3. Email is convenient, ubiquitous, and universal.
In addition to the astronomical investment organizations have made in email infrastructure, the inertia around the move from email to more private and secure methods of communication is, as Manjoo points out, largely due to email’s “asynchronicity.” It’s also a byproduct of its universality—email messages don’t hit the same walls that communications in proprietary protocols do. Everyone has an app for it.
4. Other electronic communications are just as discoverable.
Even as, as Manjoo points out, “[p]eople in business and politics are already moving on to other methods, from cloud-based business tools like Slack to apps like Signal,” the Relativity community is right behind them, creating platform connections and integrations to anything that leaves a trail of data. Despite the possible gains in privacy, a subpoena is a subpoena, and a FOIA request a FOIA request. Every day it gets easier to organize and produce the information requested, no matter the format.
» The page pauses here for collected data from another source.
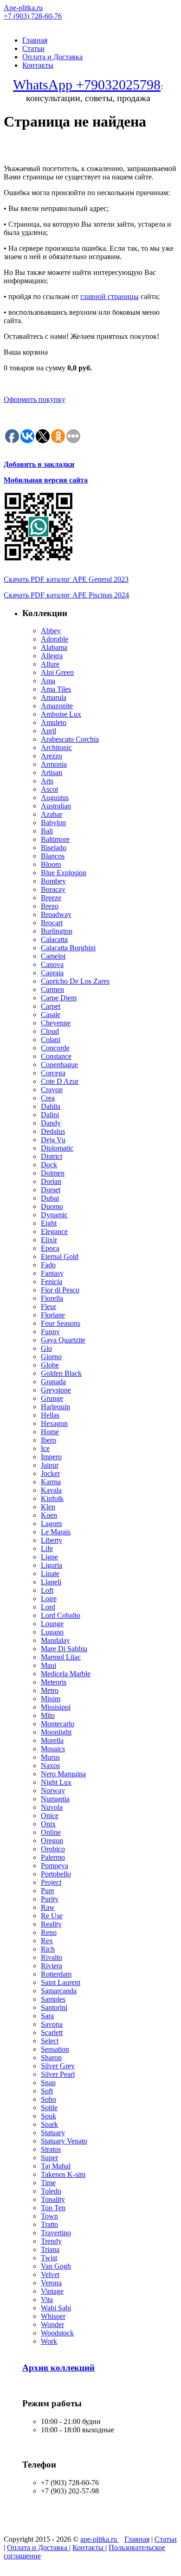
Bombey (53, 881)
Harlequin (55, 1407)
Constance (56, 1056)
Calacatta (54, 939)
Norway (53, 1790)
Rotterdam (56, 1974)
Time (48, 2183)
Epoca (50, 1248)
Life (47, 1548)
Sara (47, 2016)
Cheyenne (56, 1023)
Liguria (51, 1565)
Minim (50, 1699)
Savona (52, 2024)
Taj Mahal (56, 2166)
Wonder (52, 2324)
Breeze (51, 898)
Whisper (53, 2316)
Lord (48, 1607)
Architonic (56, 747)
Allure (50, 664)
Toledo (51, 2191)
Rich (48, 1949)
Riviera (51, 1966)
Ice (45, 1448)
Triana (50, 2249)
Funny (50, 1332)
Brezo (49, 906)
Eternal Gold (59, 1256)
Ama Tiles (56, 689)
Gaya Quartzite (63, 1340)
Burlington (56, 931)
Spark (49, 2124)
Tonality (53, 2199)
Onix (48, 1824)
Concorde (55, 1048)
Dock (49, 1165)
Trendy (51, 2241)
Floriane (53, 1315)
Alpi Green (57, 672)
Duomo (52, 1206)
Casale (50, 1014)
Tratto (49, 2224)
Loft (47, 1590)
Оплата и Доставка (52, 57)
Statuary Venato (64, 2141)
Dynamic (54, 1215)
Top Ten (53, 2208)
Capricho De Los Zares (75, 981)
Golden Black (61, 1373)
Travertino (56, 2233)
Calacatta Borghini (68, 948)
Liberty (51, 1540)
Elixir (49, 1240)
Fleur (48, 1306)
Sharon (51, 2057)
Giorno (51, 1357)
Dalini (50, 1115)
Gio (46, 1348)
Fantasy (52, 1273)
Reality (51, 1924)
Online (51, 1832)
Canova (52, 964)
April (48, 731)
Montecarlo (57, 1724)
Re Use (52, 1916)
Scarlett (52, 2032)
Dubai (50, 1198)
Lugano (52, 1632)
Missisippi (56, 1707)
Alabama (54, 647)
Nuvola (52, 1807)
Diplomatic (57, 1148)
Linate (50, 1573)
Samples (53, 1999)
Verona (51, 2283)
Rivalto (51, 1957)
5. Even if a sensitive conversation goes off electronic record, there will be electronic records.
Mountains of data, from cell towers to electronic stock trades, can become witness to the truth. Even data from devices connected to the Internet of Things are now helping the legal community in criminal and civil litigation. Journalists, lawyers, and technologists will continue to keep up and make savvy requests for information to support their stories. Actual words may be less important when you can triangulate the truth from a preponderance of circumstantial evidence. And we won’t even get into the topic of wiretapping …
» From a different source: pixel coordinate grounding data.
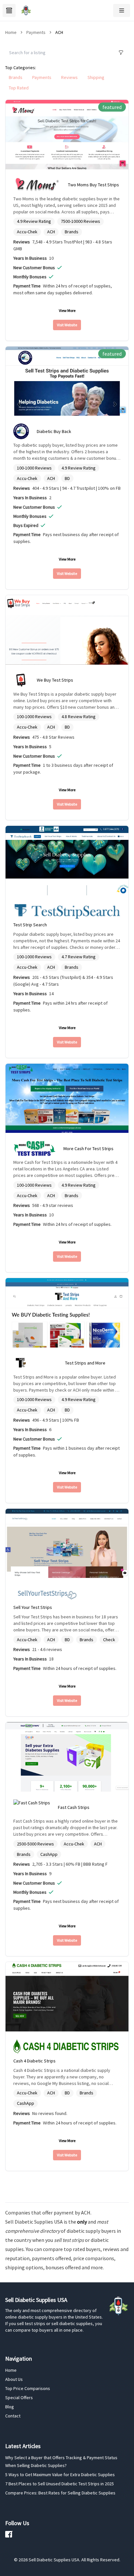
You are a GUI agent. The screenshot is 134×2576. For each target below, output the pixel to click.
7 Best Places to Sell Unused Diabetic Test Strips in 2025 (59, 2484)
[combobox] (58, 52)
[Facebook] (9, 2534)
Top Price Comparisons (27, 2388)
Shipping (95, 77)
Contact (12, 2416)
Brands (15, 77)
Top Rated (19, 88)
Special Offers (19, 2397)
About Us (14, 2379)
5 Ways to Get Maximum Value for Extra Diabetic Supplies (60, 2474)
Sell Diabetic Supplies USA (34, 2221)
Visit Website (67, 324)
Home (11, 2370)
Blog (9, 2407)
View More (67, 310)
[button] (121, 10)
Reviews (69, 77)
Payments (36, 32)
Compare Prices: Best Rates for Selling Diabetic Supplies (60, 2493)
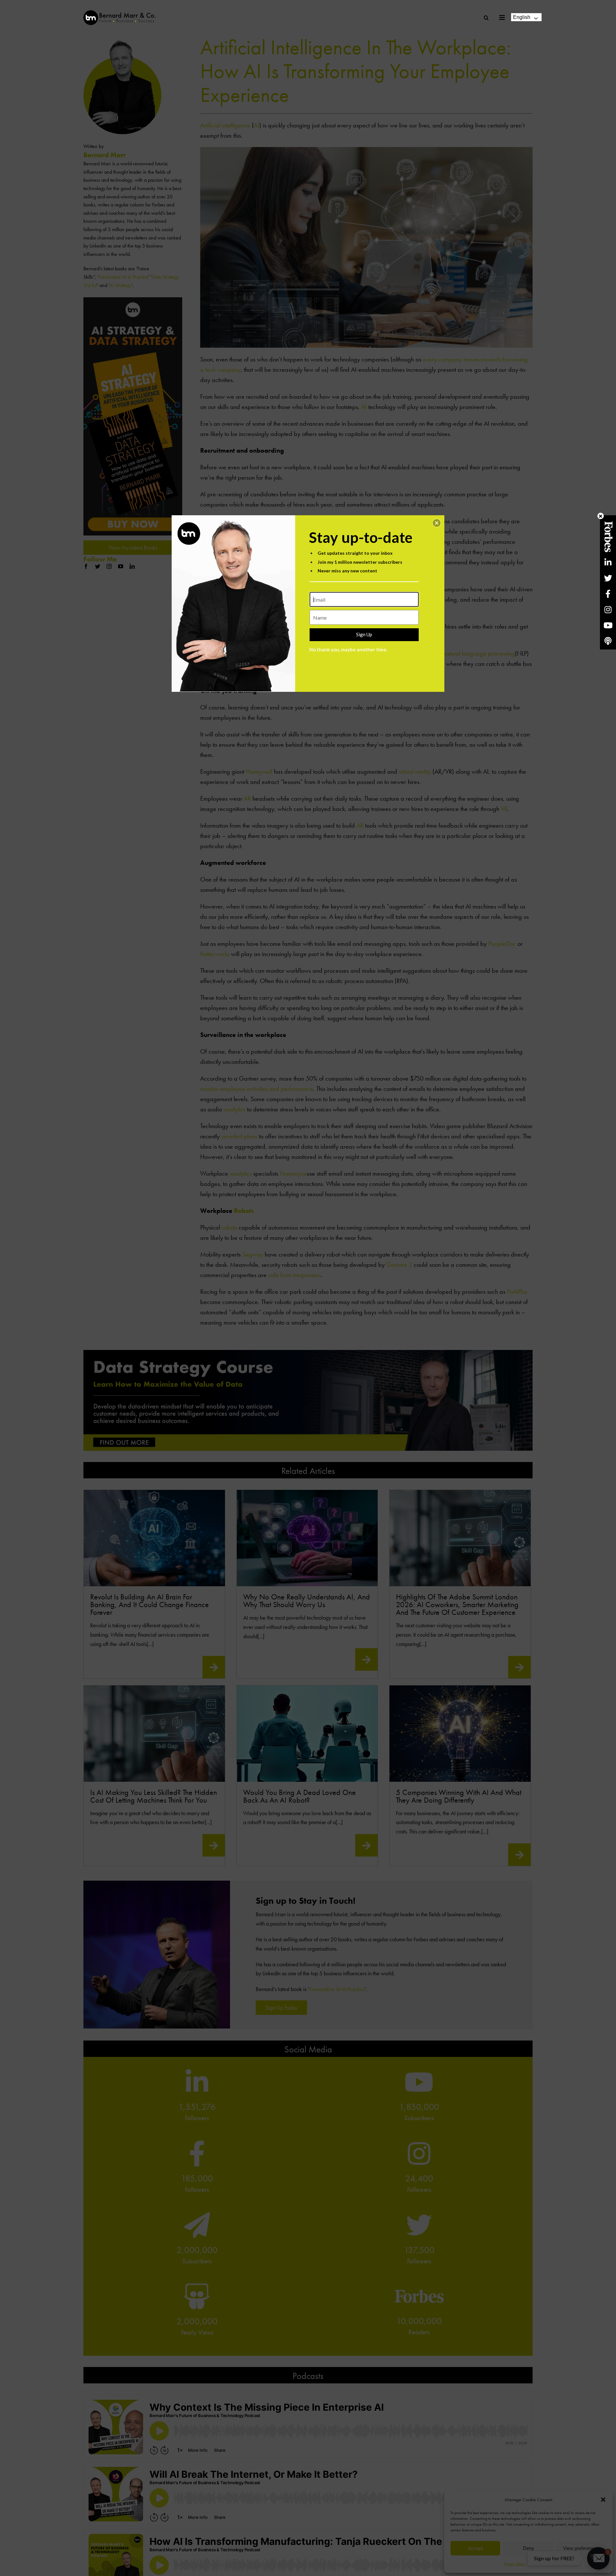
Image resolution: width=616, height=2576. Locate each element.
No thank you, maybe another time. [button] (348, 649)
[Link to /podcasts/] (608, 641)
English (521, 17)
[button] (437, 523)
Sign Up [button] (364, 634)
Political and popular scandals will continue to raise the attention—and the profile—of the e-discovery profession. Let's rest assured of that and, regardless of our viewpoints and persuasions, continue to savor these moments if that’s what motivates us. If anything, it keeps us busy.
Danny Frank is a solutions specialist at kCura. Before joining the company, Danny spent 10 years working at various litigation support providers. In that time, he has worked as a Relativity admin team lead, EDD processing manager, and document coding analyst.